The Co-operative Party has argued that Openreach should "become truly open" by operating as a mutual body.
Last month, Ofcom published its Strategic Review of Digital Communication, which outlines a strategy to promote the rollout of ultrafast broadband facilities on a large scale, based on cable and fibre lines.
While the regulator stopped short of demanding that Openreach be separated from BT, it did suggest that it be governed "at arm's length from BT, with greater independence in taking its own decisions on budget, investment and strategy".
However, the Co-operative Party believes this decision means Openreach will continue to be run in the interests of BT's shareholders, rather than those who use phone and broadband services.
General Secretary Claire McCarthy has therefore suggested that Openreach should become a mutual organisation and be owned by the "households and businesses who rely on it".
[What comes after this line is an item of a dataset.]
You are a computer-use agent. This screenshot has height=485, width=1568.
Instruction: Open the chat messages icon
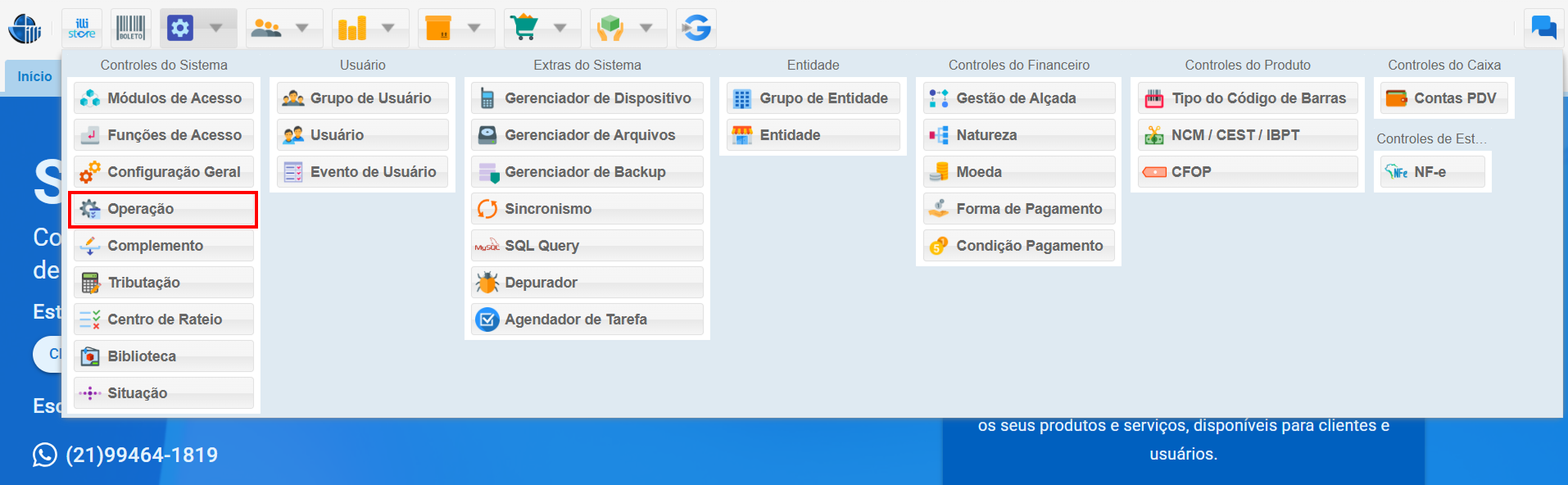[x=1543, y=29]
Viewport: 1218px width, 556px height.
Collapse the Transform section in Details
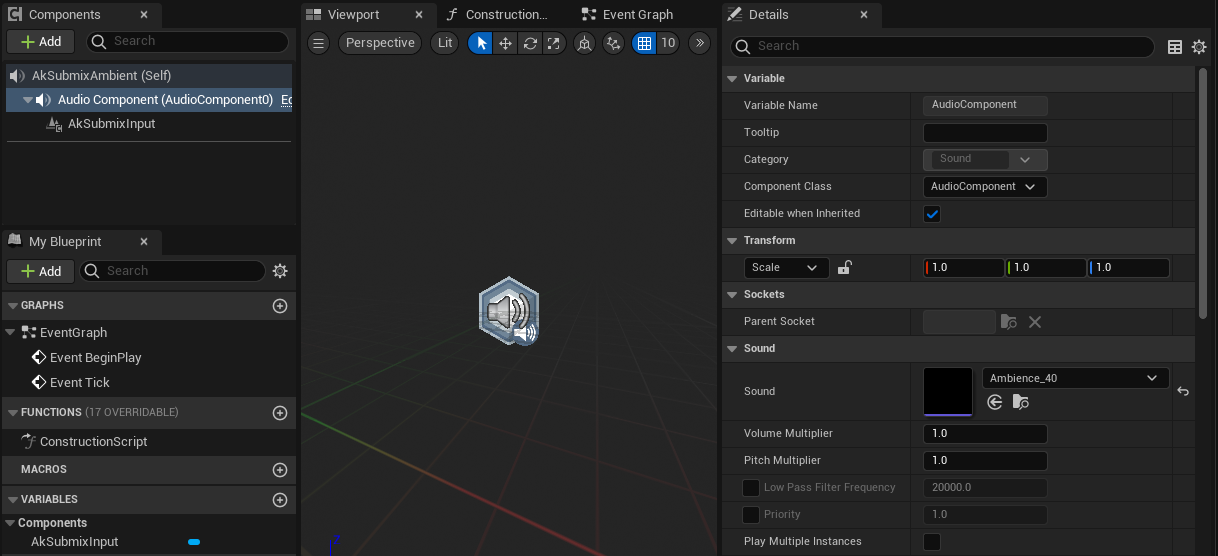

Speaking to the Guardian, she said: "Run on a not-for-profit basis, a public-service Openreach would be tasked with ensuring a fair playing field for all providers that use its infrastructure.
"The proceeds from the services it provides would then be reinvested, pushing up standards and speeds for all."
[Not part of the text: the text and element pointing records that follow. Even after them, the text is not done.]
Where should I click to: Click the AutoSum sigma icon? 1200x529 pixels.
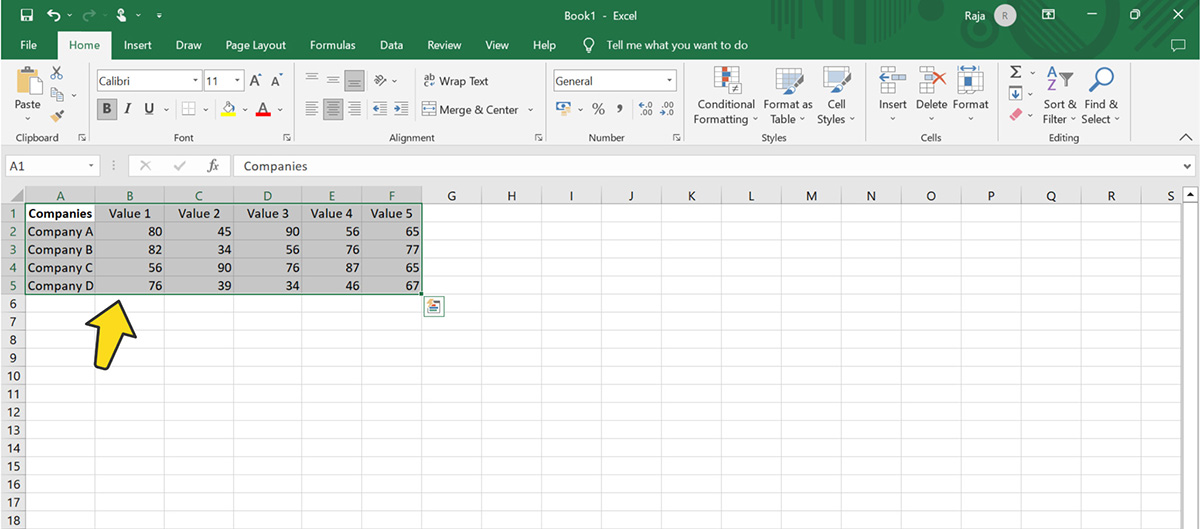click(x=1016, y=72)
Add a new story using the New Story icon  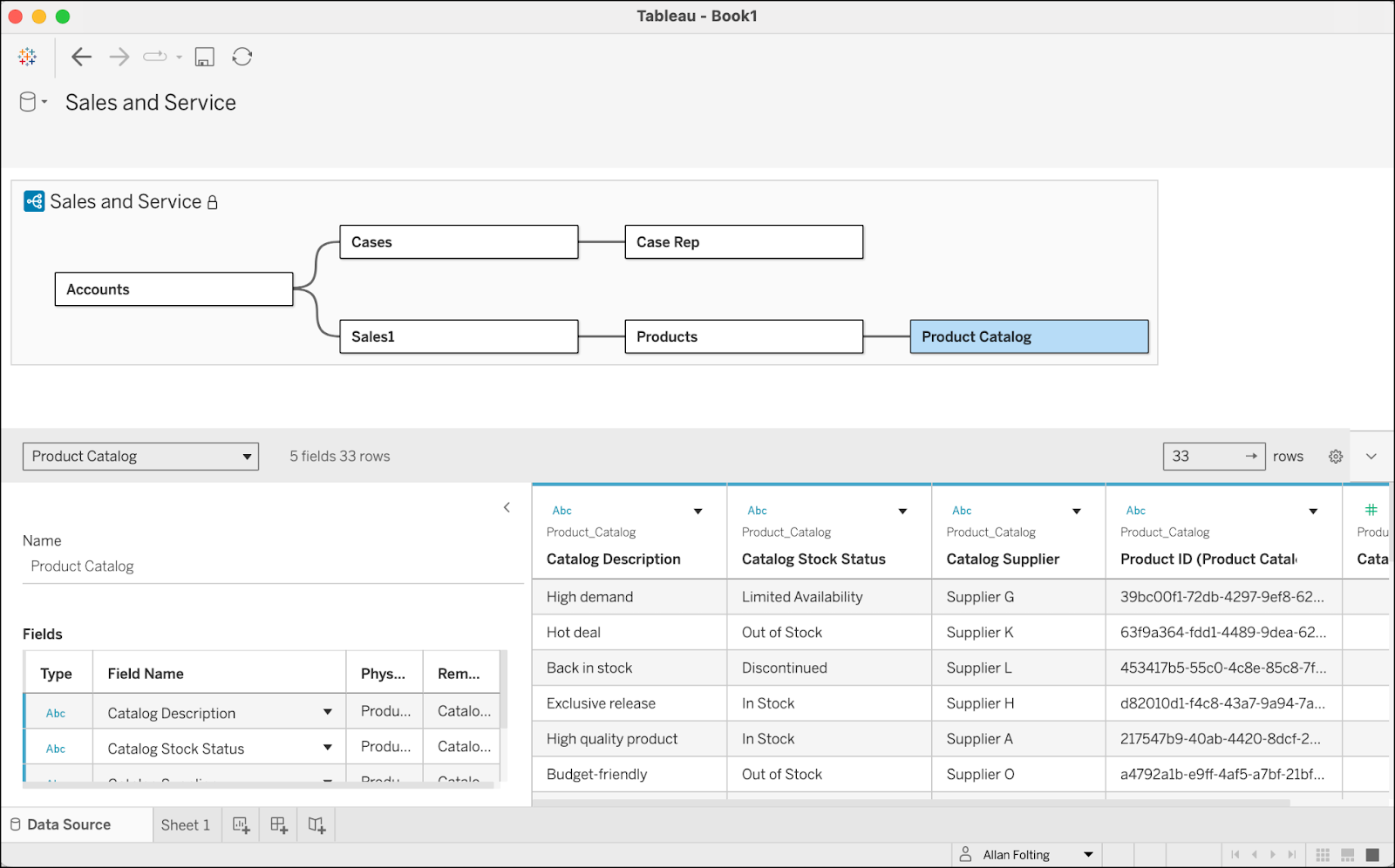315,824
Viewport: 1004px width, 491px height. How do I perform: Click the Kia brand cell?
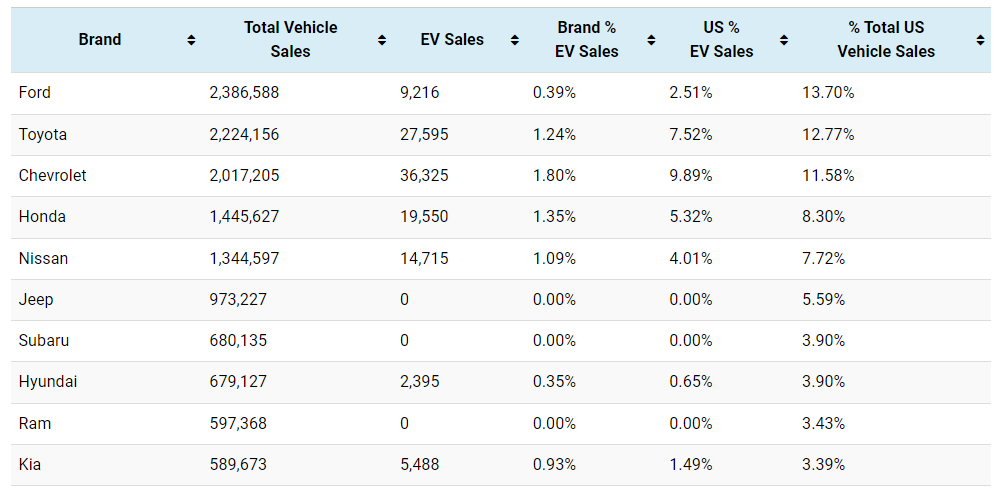click(x=31, y=464)
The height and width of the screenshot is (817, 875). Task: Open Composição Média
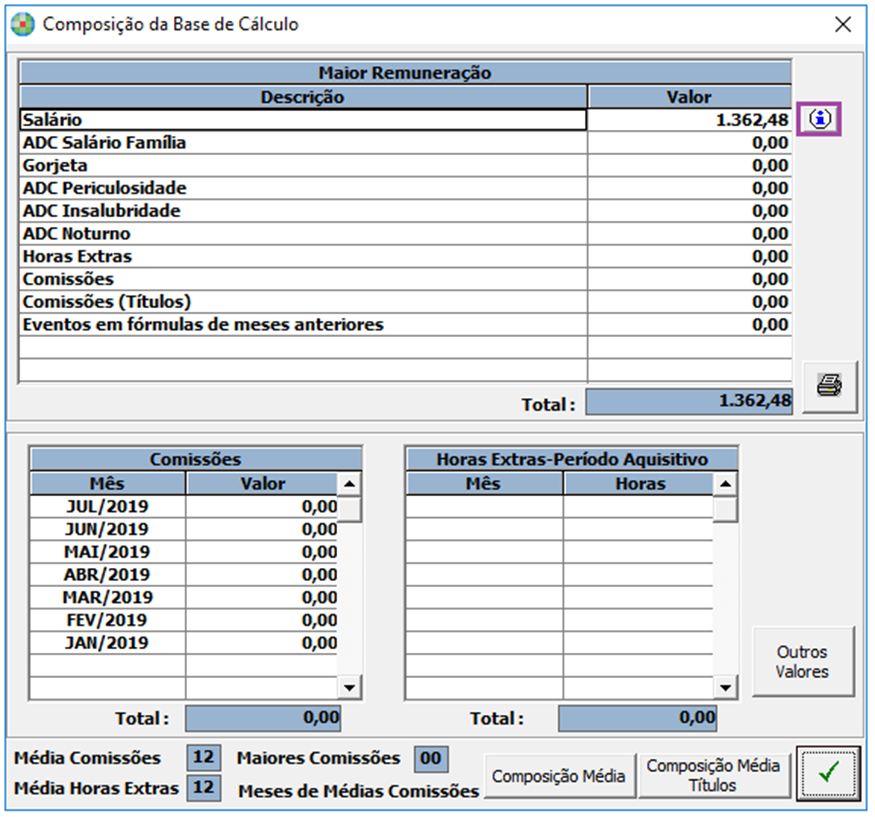pyautogui.click(x=559, y=776)
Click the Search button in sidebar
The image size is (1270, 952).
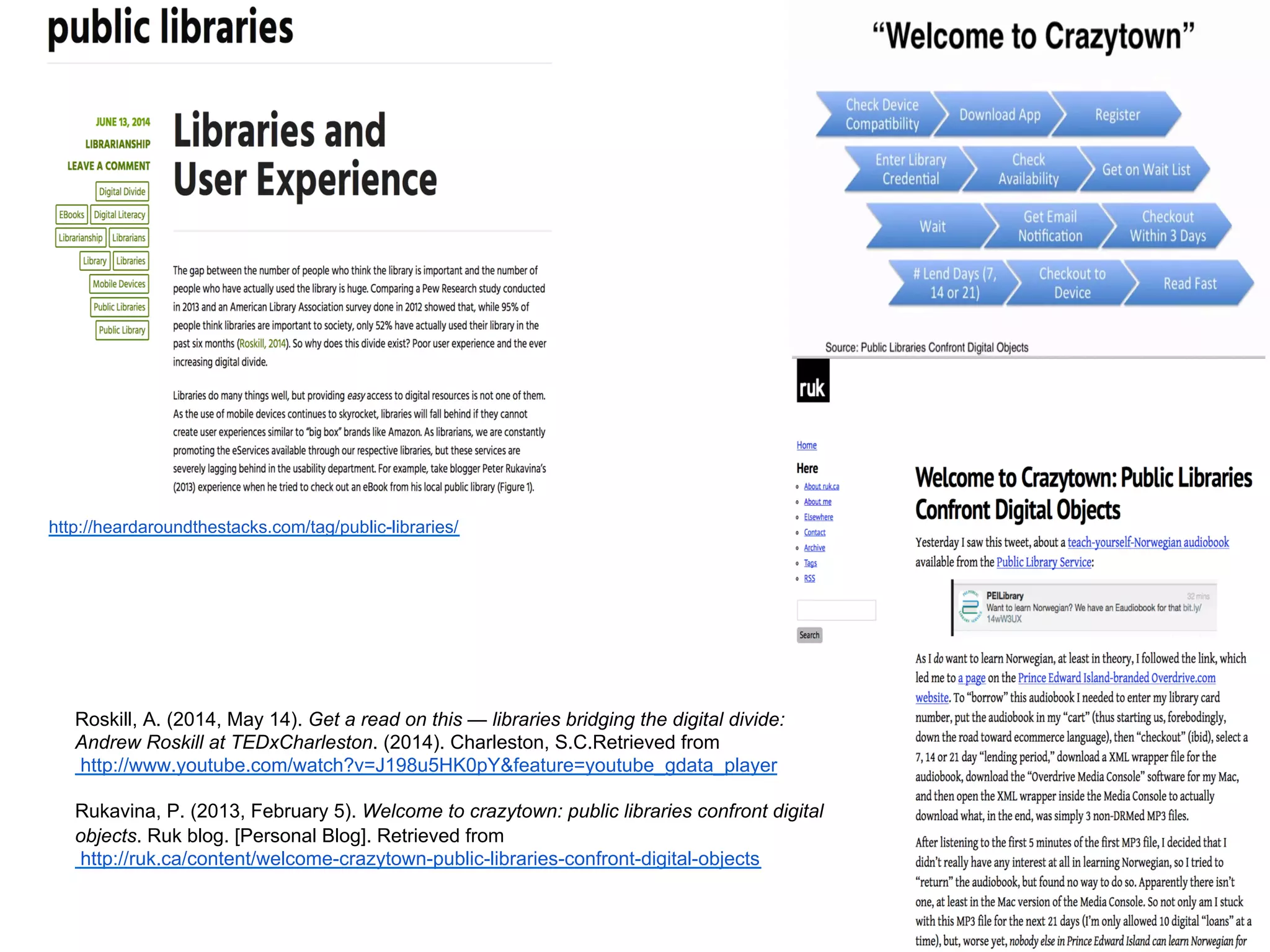click(809, 635)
Ms McCarthy went on to stress that fast and reliable telecoms are too important a part of the UK's economic future for "any single private interest to have a stranglehold on the underlying infrastructure".
While Ofcom is not advocating a complete split of BT and Openreach at the moment, the regulator confirmed it "remains an option".
One of its key recommendations is to support investment by rival providers to make the market more competitive and reduce the country's reliance on Openreach.
Ofcom hopes to achieve this goal by improving access to Openreach’s network of telegraph poles and its ducts - the underground tubes that carry telecoms cables. This will enable competitors to connect their own fibre optic cables directly to homes.